F.A.Q.

Frequently Asked Questions

 

1) D: La fisioterapia puo’ avere delle controindicazioni?

Certamente.

La fisioterapia, come qualsiasi altra forma terapeutica, puo’ presentare delle controindicazioni relative o assolute. Compito del fisioterapista, ancor prima di attuare il suo piano terapeutico, e’ proprio quello di considerare e verificare eventuali controindicazioni al trattamento stesso. Per esempio in particolari casi di importanti infezioni sistemiche e’ severamente controindicato applicare la maggior parte delle tecniche fisioterapiche, al fine di non propagare ulteriormente l’infezione.

 

2) Le sedute di fisioterapia sono detraibili?

Sì. Le prestazioni del fisioterapista sono detraibili come qualsiasi prestazione sanitaria (19%) e non richiedono ai fini della detrazione la prescrizione medica. Per ulteriori dettagli è possibile consultare la circolare dell’Agenzia delle Entrate del 1 giugno 2012.
3) Cosa devo portare per il primo appuntamento?

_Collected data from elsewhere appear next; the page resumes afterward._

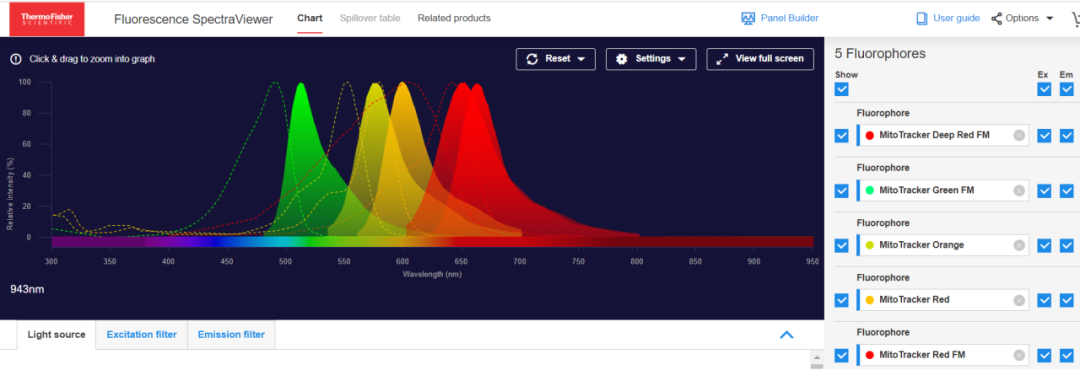
Task: Click the share Options icon
Action: tap(997, 19)
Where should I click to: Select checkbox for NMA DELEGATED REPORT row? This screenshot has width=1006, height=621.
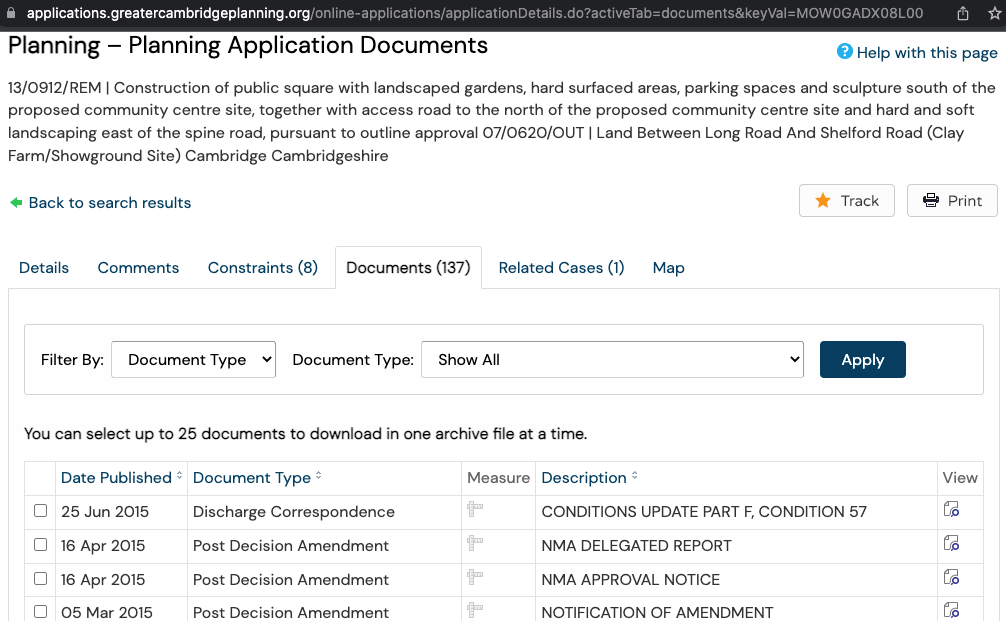point(40,545)
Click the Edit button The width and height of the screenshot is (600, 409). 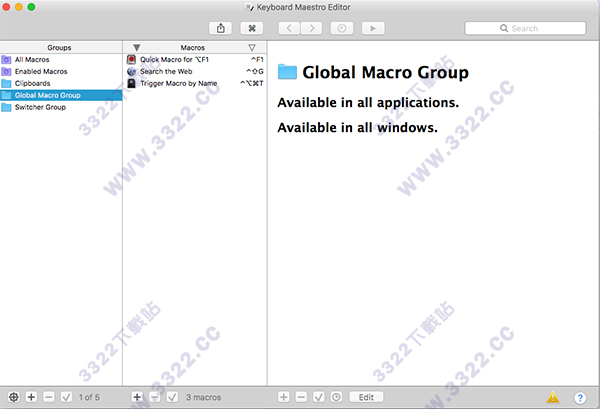[366, 397]
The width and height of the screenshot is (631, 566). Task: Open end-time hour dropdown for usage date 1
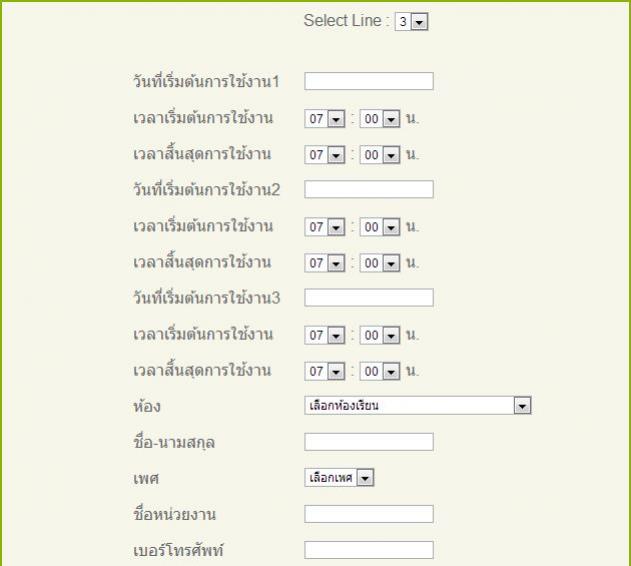point(325,154)
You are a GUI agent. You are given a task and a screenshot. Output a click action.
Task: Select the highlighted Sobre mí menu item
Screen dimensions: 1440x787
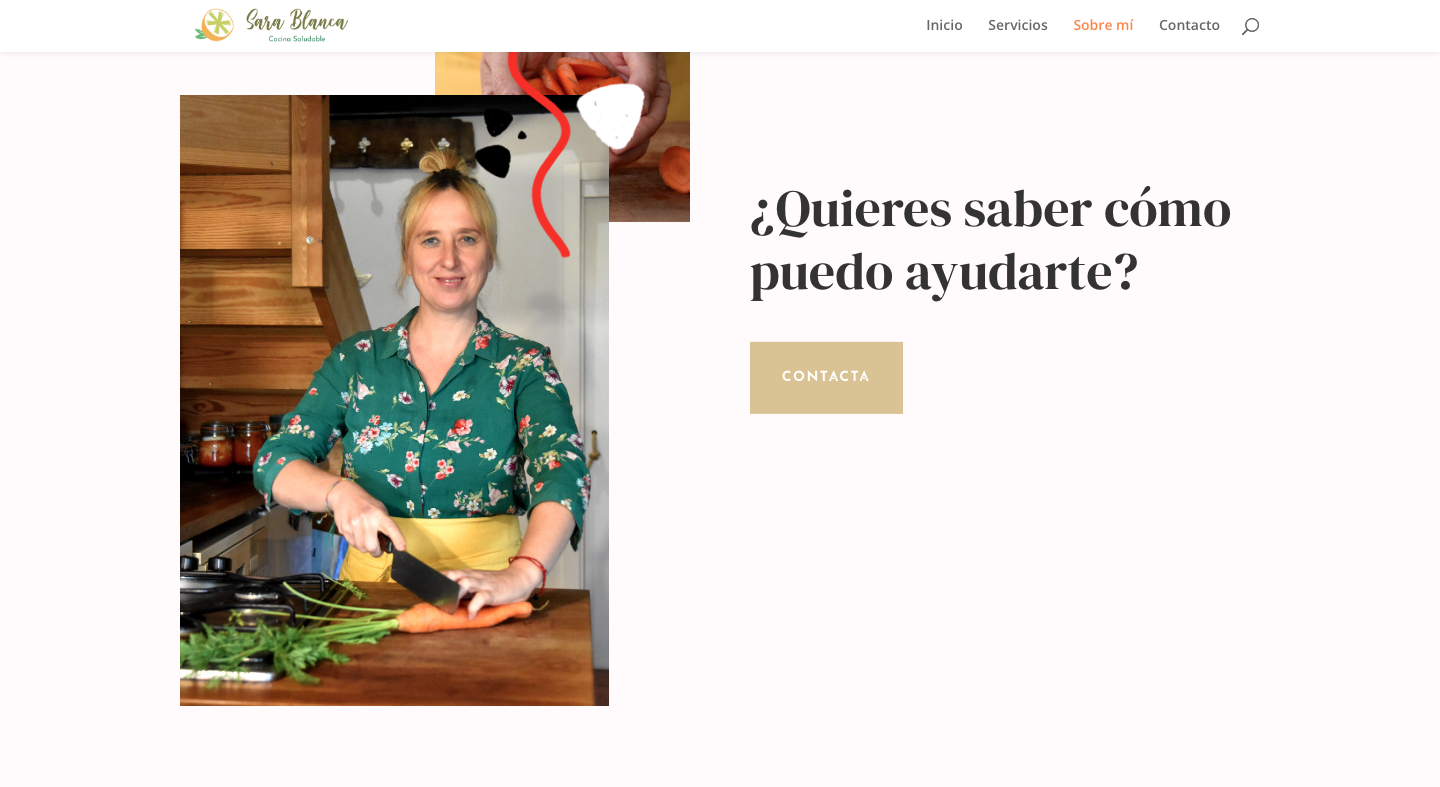pyautogui.click(x=1103, y=25)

E’ consigliabile portare con sé tutti gli esami diagnostici (Rx, Rm, ecografie, analisi del sangue, eventuali visite effettuate precedentemente) inerenti la patologia per la quale richiedete il consulto o riguardanti pregresse patologie che potrebbero risultare correlate.
Qualora non si disponga di esami/referti sarà cura del Fisioterapista valutare l’opportunità di indirizzare il paziente ad un approfondimento diagnostico concertato con il proprio medico curante.

 

4) Mi serve la prescrizione del medico per cominciare la fisioterapia?

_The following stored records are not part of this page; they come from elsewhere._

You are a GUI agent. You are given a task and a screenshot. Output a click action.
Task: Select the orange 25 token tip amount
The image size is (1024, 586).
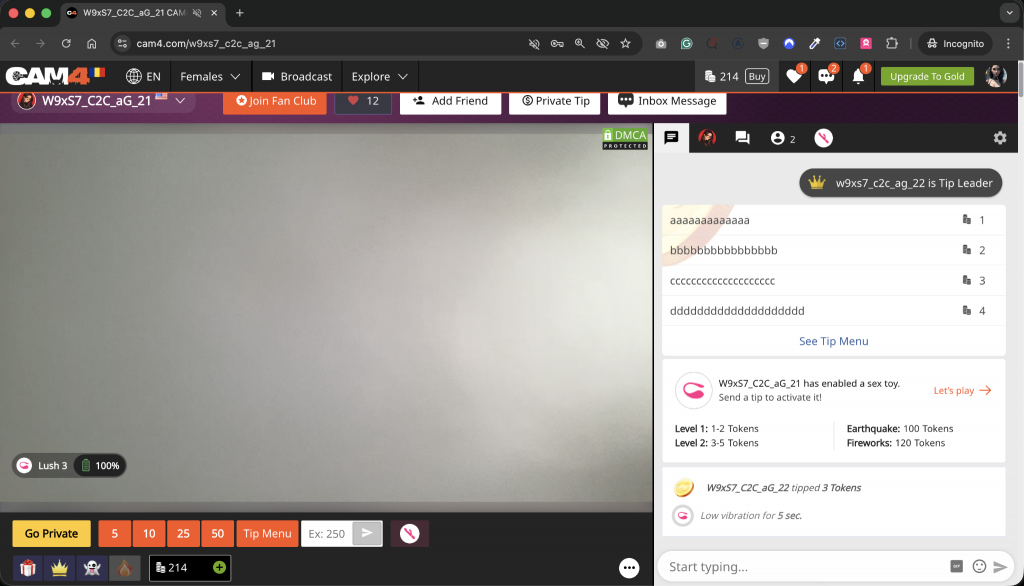(183, 534)
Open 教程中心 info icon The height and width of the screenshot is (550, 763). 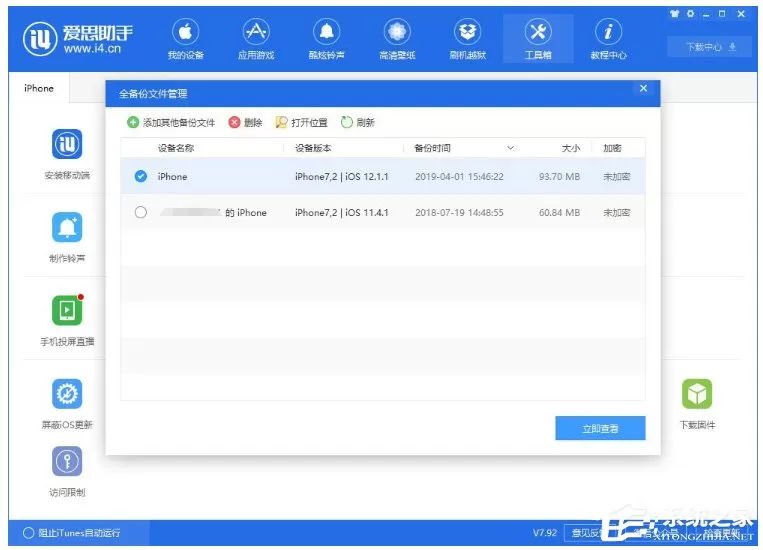pyautogui.click(x=608, y=33)
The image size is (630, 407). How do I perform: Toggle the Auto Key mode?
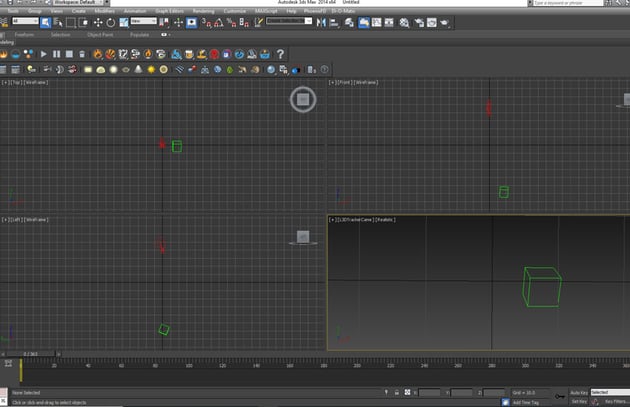579,392
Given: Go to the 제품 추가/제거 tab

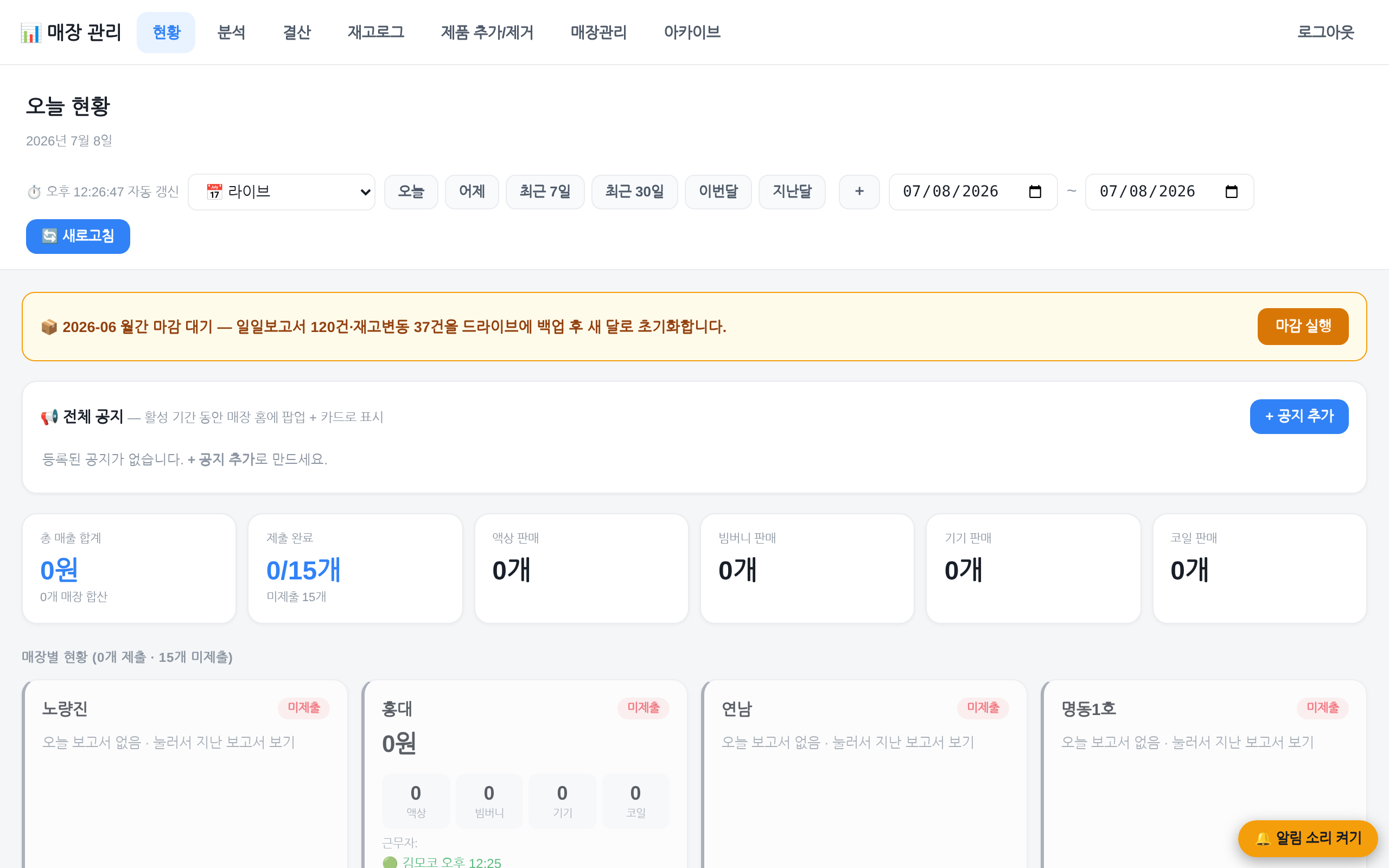Looking at the screenshot, I should (x=487, y=32).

No. Il profilo professionale del fisioterapista (DM 741/94) prevede l’autonomia professionale nello svolgimento nelle prestazioni di prevenzione, cura e riabilitazione.
5) Quante sedute sono necessarie per risolvere il problema?

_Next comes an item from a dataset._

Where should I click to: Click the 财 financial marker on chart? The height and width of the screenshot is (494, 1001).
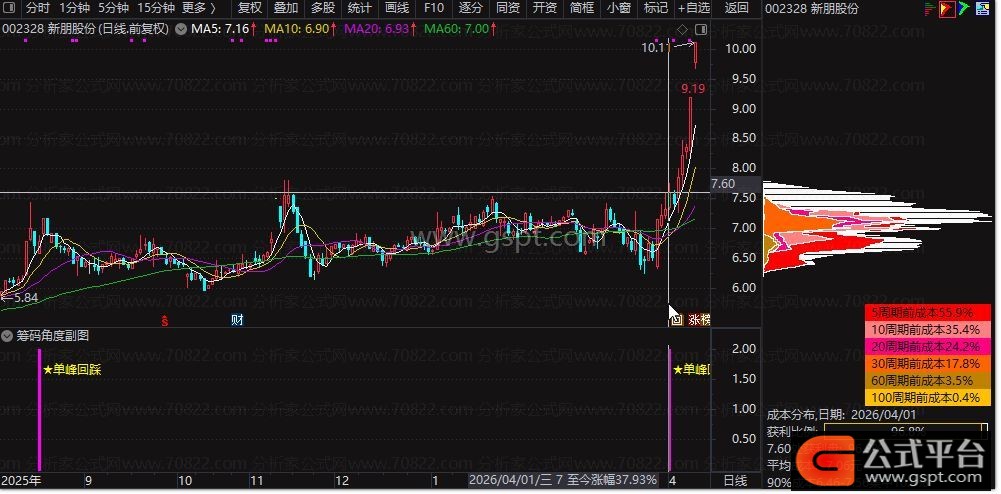pyautogui.click(x=237, y=320)
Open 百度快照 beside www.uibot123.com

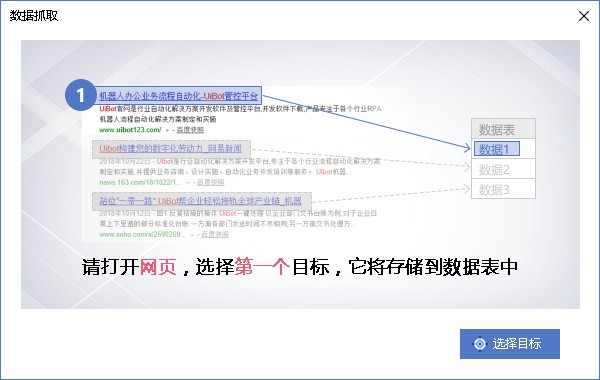(190, 130)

Non è sempre facile determinare precisamente il numero di sedute necessarie perchè ogni persona è diversa e reagisce in maniera differente. Si può però avere un’idea chiara di come il paziente reagisce alla terapia già dalle prime due o tre sedute. Da queste si possono dedurre molte informazioni riguardo l’andamento futuro delle sedute, anche rispetto al tempo previsto per la risoluzione del problema. Maggiore sarà la collaborazione del paziente durante la seduta e nel prestare attenzione ai consigli del terapista durante la giornata, minori saranno i tempi di recupero.
6) Qual è la frequenza consigliata per le terapie?

In media la frequenza delle terapie è di 2/3 volte alla settimana. Può modificarsi nel tempo a seconda delle reazioni del paziente e del raggiungimento degli obiettivi prefissati. Può seguire poi una fase di mantenimento con una frequenza di sedute di una volta al mese. Esistono casi o trattamenti specifici che necessitano di una frequenza diversa, a volte anche di una sola volta a settimana. Molto più raramente si usa far terapia quotidianamente. Una valutazione caso per caso è sempre necessaria.